ÉLÉMENTS ::
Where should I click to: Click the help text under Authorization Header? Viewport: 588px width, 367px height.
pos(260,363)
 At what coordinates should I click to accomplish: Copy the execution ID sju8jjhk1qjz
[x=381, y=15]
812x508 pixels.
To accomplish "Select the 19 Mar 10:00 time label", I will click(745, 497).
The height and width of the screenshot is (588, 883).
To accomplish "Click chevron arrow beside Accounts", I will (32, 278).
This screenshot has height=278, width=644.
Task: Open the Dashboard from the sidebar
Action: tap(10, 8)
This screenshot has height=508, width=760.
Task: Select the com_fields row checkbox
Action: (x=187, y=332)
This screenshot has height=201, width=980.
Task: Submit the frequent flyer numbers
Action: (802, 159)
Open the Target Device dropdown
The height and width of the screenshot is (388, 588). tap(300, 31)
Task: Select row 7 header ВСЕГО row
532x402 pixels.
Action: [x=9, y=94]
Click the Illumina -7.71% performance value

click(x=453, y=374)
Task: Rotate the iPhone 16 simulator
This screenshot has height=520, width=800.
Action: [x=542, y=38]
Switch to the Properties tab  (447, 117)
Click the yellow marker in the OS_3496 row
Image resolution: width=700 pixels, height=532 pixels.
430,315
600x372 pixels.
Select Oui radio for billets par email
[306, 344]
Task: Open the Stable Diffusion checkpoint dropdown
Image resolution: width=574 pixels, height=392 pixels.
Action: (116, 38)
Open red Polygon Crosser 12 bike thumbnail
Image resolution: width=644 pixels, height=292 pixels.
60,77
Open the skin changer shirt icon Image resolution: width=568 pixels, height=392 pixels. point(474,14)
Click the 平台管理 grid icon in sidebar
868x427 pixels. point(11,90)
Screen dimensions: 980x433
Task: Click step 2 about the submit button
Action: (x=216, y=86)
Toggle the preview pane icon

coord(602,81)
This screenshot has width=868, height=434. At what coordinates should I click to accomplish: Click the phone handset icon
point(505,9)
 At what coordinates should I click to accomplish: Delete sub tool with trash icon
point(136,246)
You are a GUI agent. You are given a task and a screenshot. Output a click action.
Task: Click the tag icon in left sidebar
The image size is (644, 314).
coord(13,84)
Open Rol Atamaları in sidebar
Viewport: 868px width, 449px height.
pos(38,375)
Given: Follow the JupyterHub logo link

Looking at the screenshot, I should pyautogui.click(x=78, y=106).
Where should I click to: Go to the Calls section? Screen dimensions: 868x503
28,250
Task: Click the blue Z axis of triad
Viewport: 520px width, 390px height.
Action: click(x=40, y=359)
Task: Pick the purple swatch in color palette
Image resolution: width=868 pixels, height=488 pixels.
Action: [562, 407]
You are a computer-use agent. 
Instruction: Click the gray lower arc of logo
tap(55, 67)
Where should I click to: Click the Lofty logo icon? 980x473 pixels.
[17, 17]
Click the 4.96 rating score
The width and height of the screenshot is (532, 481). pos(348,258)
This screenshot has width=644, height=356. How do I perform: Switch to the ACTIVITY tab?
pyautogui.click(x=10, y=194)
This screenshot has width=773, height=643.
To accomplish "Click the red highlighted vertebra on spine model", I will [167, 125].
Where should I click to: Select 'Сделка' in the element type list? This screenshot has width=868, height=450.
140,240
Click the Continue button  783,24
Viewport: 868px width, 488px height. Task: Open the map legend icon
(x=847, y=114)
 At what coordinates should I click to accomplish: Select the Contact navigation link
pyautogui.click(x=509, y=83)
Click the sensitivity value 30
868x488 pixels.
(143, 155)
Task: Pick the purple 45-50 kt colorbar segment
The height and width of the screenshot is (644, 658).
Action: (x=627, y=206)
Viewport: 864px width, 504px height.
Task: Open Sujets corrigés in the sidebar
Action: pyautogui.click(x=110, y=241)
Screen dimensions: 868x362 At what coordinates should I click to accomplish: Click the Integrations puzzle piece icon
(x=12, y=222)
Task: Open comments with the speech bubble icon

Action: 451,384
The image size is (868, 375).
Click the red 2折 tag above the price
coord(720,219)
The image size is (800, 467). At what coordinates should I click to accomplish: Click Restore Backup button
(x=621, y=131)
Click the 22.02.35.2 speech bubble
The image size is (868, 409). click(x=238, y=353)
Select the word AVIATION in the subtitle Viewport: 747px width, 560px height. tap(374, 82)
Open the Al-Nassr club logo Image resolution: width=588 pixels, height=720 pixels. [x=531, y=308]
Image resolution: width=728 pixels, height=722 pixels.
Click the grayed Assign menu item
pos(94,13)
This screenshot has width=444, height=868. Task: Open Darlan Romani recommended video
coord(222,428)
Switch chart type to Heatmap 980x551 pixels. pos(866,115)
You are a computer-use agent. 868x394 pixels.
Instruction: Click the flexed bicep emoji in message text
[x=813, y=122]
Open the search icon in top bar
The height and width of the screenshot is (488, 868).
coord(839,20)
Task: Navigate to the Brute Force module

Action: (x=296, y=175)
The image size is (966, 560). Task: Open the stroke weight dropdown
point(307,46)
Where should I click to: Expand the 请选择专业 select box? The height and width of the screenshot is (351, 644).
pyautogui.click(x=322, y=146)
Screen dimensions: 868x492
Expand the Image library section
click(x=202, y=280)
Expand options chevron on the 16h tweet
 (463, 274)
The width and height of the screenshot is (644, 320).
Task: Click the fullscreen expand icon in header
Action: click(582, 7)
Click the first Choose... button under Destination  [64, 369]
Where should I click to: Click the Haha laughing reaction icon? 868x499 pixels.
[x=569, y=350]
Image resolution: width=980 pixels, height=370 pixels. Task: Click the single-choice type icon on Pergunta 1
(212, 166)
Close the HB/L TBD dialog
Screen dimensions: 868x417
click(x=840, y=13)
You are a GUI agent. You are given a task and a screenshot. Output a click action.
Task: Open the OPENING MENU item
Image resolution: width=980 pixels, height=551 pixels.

CONSIGNE ::
Affichez toutes les lignes du matériel ci-dessus qui contiennent le mot « dimensions », en respectant la casse.

RÉSULTAT ATTENDU ::
Screen dimensions: 980x433
Where should I click to: Go to the Calls section? Screen dimensions: 868x503
Screen dimensions: 868x362 At what coordinates should I click to accomplish: Click the Integrations puzzle piece icon
Screen dimensions: 868x492
Screen dimensions: 868x417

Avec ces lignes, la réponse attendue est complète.